Trust Paresh Rawal to get into the skin of his character. From first frame to the last, Paresh has a blast. He doesn’t let go of a single moment of joy in embracing the role of the unwanted guest in Mumbai’s very hectic self-absorbed nuclear family where, as Devgan says in his heated summing-up homily, even parents are not welcome after the first few days.

So how welcome is this film about an unwelcome guest? “Atithee Tum Kab Jaoge” has its entertaining moments. But it’s essentially a one-episode sitcom. And you wonder how far writer-director Ashwin Dheer will stretch this version of Hrishikesh Mukherjee’s “Bawarchi” about the quirky and persistent stranger who changes a family’s way of looking at life?

At mid-point director Dheer and his characters including the indefatigable Paresh have run out of steam.

Post-interval the narration does a vivacious volte face. And suddenly the boorish loudly burping belching and farting guest becomes a demi-god. A saviour spreading sunshine across the 4-walls of Devgans’ well-appointed home. Rawal repairs all of Devgan and Konkona’s domestic and work-related problems and leaves their home after having spread enough goodwill to do away with the other pollutant emissions in the first-half.

Dheer’s writing is a skilled synthesis of satire and a strong message on the virtues of an extended family.

Many passages of the film are designed as very little more than diversion and deflections indicating the fracture in family values that is easily reparable with some persuasion from an old-fashioned rustic guest with values that suggest a deep connection between the scriptures and common sense.

Life in the cities is not that easy to fix.

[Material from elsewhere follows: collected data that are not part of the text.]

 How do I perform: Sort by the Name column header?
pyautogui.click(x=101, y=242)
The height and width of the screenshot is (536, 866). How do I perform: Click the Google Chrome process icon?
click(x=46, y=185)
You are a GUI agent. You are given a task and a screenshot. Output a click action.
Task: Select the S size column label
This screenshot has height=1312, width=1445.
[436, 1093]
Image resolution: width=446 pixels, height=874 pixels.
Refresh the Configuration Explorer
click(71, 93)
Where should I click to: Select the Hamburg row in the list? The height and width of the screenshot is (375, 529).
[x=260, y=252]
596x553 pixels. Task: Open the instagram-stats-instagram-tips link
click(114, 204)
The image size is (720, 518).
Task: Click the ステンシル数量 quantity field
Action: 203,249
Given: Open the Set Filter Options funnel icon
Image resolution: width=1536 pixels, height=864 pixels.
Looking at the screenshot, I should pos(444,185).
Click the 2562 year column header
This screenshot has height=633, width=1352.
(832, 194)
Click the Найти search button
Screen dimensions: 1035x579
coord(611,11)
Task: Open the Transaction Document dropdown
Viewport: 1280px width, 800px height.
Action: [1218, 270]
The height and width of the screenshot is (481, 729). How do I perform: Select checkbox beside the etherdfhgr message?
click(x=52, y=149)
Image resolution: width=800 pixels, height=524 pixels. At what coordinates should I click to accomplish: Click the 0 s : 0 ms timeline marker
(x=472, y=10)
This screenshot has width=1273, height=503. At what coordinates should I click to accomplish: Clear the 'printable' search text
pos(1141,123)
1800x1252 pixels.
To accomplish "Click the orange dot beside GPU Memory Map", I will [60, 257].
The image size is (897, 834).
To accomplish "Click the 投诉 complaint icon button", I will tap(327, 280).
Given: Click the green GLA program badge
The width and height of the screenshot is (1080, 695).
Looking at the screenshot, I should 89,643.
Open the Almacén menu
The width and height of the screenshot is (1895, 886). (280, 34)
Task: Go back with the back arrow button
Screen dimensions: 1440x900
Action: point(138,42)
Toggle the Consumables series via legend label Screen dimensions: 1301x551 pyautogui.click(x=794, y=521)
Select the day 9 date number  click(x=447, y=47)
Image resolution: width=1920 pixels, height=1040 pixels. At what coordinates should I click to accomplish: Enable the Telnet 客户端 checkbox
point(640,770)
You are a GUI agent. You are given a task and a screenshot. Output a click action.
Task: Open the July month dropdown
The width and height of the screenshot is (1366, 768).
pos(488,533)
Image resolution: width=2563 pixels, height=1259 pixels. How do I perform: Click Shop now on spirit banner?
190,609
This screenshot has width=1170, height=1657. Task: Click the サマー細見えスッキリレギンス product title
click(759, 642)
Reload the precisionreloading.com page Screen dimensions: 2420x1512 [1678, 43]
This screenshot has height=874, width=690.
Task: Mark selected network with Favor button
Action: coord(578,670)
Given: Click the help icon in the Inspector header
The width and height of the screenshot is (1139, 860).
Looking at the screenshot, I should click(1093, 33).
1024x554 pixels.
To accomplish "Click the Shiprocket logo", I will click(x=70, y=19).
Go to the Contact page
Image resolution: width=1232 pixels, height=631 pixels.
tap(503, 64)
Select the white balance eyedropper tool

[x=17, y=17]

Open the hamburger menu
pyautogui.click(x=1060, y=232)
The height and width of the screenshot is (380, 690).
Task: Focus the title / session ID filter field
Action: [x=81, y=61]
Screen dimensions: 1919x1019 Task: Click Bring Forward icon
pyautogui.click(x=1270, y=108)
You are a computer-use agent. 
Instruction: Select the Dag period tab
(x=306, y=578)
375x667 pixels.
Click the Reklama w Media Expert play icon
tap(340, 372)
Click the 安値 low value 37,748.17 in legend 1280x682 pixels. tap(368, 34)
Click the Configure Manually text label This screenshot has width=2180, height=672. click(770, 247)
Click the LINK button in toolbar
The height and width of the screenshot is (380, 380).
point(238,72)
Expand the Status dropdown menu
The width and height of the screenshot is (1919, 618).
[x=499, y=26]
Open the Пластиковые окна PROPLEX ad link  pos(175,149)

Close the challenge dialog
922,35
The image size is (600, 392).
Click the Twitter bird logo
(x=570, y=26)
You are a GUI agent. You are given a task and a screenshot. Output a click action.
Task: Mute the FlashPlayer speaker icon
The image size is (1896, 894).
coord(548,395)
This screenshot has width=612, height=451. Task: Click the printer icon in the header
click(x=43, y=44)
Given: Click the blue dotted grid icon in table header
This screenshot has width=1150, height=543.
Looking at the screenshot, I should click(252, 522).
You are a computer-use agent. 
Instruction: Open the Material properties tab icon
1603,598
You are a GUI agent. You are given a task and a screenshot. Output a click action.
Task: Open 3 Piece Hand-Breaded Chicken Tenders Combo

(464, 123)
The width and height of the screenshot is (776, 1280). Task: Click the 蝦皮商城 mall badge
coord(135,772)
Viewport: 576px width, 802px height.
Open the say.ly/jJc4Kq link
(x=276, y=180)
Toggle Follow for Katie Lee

The film goes through a series of cleverly orchestrated fable-like chapters, none uninteresting, but most of them repetitive beyond a point.

Devgan and Konkona try to be funny. Konkona Sen needs to drastically expand her repertoire of expressions from grimace and grin to more far-reaching expressions. There’s an interesting cameo by Satish Kaushik (playing a harried film director). And the funniest line comes from Kaushik when after repenting the way he allowed his wife to treat his mother Kaushik resolves to make a “Baghban type of film”.

“Atithee” is just that. It starts off as a savage satire on the perils of hospitality but ends up as another “Baghban”.